**What to work on:**
Please repeat the lines below exactly. Begin with the line containing "At what coordinates" and go on through the line containing "Task: Click the trash delete icon".
BEGIN Data shown
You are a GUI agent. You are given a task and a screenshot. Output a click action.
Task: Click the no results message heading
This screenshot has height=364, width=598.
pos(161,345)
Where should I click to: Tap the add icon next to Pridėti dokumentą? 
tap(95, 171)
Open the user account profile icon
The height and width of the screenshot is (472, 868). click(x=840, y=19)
END Data shown
BEGIN Data shown
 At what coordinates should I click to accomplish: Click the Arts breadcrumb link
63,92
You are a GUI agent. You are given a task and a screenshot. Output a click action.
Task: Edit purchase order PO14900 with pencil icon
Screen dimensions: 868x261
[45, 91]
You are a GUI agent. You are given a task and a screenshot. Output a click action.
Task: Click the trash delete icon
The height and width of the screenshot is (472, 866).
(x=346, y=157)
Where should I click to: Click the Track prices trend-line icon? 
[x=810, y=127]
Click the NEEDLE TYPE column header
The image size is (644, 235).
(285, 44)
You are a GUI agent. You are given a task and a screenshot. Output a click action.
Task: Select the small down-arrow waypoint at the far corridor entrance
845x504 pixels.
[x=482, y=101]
END Data shown
**Solution:**
 At what coordinates should I click to accomplish: Click the Arts breadcrumb link
63,92
You are a GUI agent. You are given a task and a screenshot. Output a click action.
Task: Edit purchase order PO14900 with pencil icon
Screen dimensions: 868x261
[45, 91]
You are a GUI agent. You are given a task and a screenshot. Output a click action.
Task: Click the trash delete icon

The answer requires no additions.